What is needed is an exact copy of all the entries.

--- --- ---

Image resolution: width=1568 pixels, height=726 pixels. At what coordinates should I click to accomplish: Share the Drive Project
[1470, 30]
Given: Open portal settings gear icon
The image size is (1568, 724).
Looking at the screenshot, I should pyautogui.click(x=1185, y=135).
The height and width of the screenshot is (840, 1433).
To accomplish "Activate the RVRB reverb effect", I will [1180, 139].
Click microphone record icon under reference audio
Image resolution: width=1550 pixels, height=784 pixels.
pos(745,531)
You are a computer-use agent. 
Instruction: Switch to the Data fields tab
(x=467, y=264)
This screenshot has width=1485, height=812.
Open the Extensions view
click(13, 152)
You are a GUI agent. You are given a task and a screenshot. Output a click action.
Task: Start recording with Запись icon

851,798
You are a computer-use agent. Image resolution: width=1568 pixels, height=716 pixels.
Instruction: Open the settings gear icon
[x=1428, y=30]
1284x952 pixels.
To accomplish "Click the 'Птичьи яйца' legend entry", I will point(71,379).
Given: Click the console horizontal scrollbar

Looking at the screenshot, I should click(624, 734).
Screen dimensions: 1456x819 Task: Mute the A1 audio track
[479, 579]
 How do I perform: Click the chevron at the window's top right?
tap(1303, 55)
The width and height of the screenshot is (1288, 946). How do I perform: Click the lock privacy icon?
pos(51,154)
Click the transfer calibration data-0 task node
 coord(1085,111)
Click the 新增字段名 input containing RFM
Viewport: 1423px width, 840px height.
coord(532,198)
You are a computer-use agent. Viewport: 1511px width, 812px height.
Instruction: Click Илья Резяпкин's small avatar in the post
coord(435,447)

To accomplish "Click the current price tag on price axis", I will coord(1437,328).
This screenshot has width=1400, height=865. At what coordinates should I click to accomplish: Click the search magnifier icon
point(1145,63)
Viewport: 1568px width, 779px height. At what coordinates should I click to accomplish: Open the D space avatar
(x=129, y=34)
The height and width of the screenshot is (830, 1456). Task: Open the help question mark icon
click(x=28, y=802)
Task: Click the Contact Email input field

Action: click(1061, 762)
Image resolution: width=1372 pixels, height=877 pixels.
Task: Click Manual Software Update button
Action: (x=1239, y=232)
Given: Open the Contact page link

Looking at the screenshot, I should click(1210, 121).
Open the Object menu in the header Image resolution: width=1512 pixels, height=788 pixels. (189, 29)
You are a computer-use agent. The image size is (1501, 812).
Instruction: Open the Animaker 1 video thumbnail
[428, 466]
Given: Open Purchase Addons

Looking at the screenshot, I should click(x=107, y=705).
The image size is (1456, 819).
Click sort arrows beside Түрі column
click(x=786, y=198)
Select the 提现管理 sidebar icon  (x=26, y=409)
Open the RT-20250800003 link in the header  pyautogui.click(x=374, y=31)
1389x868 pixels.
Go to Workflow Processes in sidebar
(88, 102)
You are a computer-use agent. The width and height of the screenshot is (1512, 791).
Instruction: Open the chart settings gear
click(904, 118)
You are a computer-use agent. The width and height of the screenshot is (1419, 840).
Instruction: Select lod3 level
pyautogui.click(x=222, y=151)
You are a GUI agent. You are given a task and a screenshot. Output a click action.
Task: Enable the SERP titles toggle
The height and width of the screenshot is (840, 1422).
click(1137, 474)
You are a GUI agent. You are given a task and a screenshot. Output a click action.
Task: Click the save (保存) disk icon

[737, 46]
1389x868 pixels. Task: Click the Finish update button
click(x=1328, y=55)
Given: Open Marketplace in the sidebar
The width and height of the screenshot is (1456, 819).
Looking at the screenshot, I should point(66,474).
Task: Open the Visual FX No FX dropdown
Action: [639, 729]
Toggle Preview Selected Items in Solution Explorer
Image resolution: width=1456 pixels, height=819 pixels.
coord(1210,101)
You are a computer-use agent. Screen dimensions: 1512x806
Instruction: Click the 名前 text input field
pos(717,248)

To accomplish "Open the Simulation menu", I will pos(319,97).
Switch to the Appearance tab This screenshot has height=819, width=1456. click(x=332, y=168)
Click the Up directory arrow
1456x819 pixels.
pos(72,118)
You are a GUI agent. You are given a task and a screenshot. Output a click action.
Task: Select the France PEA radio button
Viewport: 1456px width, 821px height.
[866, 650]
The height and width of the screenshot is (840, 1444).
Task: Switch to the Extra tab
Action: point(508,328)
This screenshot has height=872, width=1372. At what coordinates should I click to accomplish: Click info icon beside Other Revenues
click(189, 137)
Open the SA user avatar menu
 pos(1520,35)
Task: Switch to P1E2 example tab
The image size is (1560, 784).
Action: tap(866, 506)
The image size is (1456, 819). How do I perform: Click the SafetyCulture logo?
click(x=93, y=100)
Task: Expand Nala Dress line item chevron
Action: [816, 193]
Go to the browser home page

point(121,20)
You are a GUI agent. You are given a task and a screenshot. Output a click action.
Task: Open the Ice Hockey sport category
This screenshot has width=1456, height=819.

--- --- ---

• **Written response**:
Image resolution: width=1568 pixels, height=726 pixels. At what coordinates should I click to accomplish: Share the Drive Project
[1470, 30]
Given: Open portal settings gear icon
The image size is (1568, 724).
Looking at the screenshot, I should pyautogui.click(x=1185, y=135).
The height and width of the screenshot is (840, 1433).
To accomplish "Activate the RVRB reverb effect", I will [1180, 139].
Click microphone record icon under reference audio
Image resolution: width=1550 pixels, height=784 pixels.
pos(745,531)
You are a computer-use agent. 
Instruction: Switch to the Data fields tab
(x=467, y=264)
This screenshot has width=1485, height=812.
Open the Extensions view
click(13, 152)
You are a GUI agent. You are given a task and a screenshot. Output a click action.
Task: Start recording with Запись icon

851,798
You are a computer-use agent. Image resolution: width=1568 pixels, height=716 pixels.
Instruction: Open the settings gear icon
[x=1428, y=30]
1284x952 pixels.
To accomplish "Click the 'Птичьи яйца' legend entry", I will point(71,379).
Given: Click the console horizontal scrollbar

Looking at the screenshot, I should click(624, 734).
Screen dimensions: 1456x819 Task: Mute the A1 audio track
[479, 579]
 How do I perform: Click the chevron at the window's top right?
tap(1303, 55)
The width and height of the screenshot is (1288, 946). How do I perform: Click the lock privacy icon?
pos(51,154)
Click the transfer calibration data-0 task node
 coord(1085,111)
Click the 新增字段名 input containing RFM
Viewport: 1423px width, 840px height.
coord(532,198)
You are a computer-use agent. Viewport: 1511px width, 812px height.
Instruction: Click Илья Резяпкин's small avatar in the post
coord(435,447)

To accomplish "Click the current price tag on price axis", I will coord(1437,328).
This screenshot has width=1400, height=865. At what coordinates should I click to accomplish: Click the search magnifier icon
point(1145,63)
Viewport: 1568px width, 779px height. At what coordinates should I click to accomplish: Open the D space avatar
(x=129, y=34)
The height and width of the screenshot is (830, 1456). Task: Open the help question mark icon
click(x=28, y=802)
Task: Click the Contact Email input field

Action: click(1061, 762)
Image resolution: width=1372 pixels, height=877 pixels.
Task: Click Manual Software Update button
Action: (x=1239, y=232)
Given: Open the Contact page link

Looking at the screenshot, I should click(1210, 121).
Open the Object menu in the header Image resolution: width=1512 pixels, height=788 pixels. (189, 29)
You are a computer-use agent. The image size is (1501, 812).
Instruction: Open the Animaker 1 video thumbnail
[428, 466]
Given: Open Purchase Addons

Looking at the screenshot, I should click(x=107, y=705).
The image size is (1456, 819).
Click sort arrows beside Түрі column
click(x=786, y=198)
Select the 提现管理 sidebar icon  (x=26, y=409)
Open the RT-20250800003 link in the header  pyautogui.click(x=374, y=31)
1389x868 pixels.
Go to Workflow Processes in sidebar
(88, 102)
You are a computer-use agent. The width and height of the screenshot is (1512, 791).
Instruction: Open the chart settings gear
click(904, 118)
You are a computer-use agent. The width and height of the screenshot is (1419, 840).
Instruction: Select lod3 level
pyautogui.click(x=222, y=151)
You are a GUI agent. You are given a task and a screenshot. Output a click action.
Task: Enable the SERP titles toggle
The height and width of the screenshot is (840, 1422).
click(1137, 474)
You are a GUI agent. You are given a task and a screenshot. Output a click action.
Task: Click the save (保存) disk icon

[737, 46]
1389x868 pixels. Task: Click the Finish update button
click(x=1328, y=55)
Given: Open Marketplace in the sidebar
The width and height of the screenshot is (1456, 819).
Looking at the screenshot, I should point(66,474).
Task: Open the Visual FX No FX dropdown
Action: [639, 729]
Toggle Preview Selected Items in Solution Explorer
Image resolution: width=1456 pixels, height=819 pixels.
coord(1210,101)
You are a computer-use agent. Screen dimensions: 1512x806
Instruction: Click the 名前 text input field
pos(717,248)

To accomplish "Open the Simulation menu", I will pos(319,97).
Switch to the Appearance tab This screenshot has height=819, width=1456. click(x=332, y=168)
Click the Up directory arrow
1456x819 pixels.
pos(72,118)
You are a GUI agent. You are given a task and a screenshot. Output a click action.
Task: Select the France PEA radio button
Viewport: 1456px width, 821px height.
[866, 650]
The height and width of the screenshot is (840, 1444).
Task: Switch to the Extra tab
Action: point(508,328)
This screenshot has height=872, width=1372. At what coordinates should I click to accomplish: Click info icon beside Other Revenues
click(189, 137)
Open the SA user avatar menu
 pos(1520,35)
Task: Switch to P1E2 example tab
The image size is (1560, 784).
Action: tap(866, 506)
The image size is (1456, 819). How do I perform: Click the SafetyCulture logo?
click(x=93, y=100)
Task: Expand Nala Dress line item chevron
Action: [816, 193]
Go to the browser home page

point(121,20)
You are a GUI agent. You are given a task and a screenshot. Output a click action.
Task: Open the Ice Hockey sport category
This screenshot has width=1456, height=819.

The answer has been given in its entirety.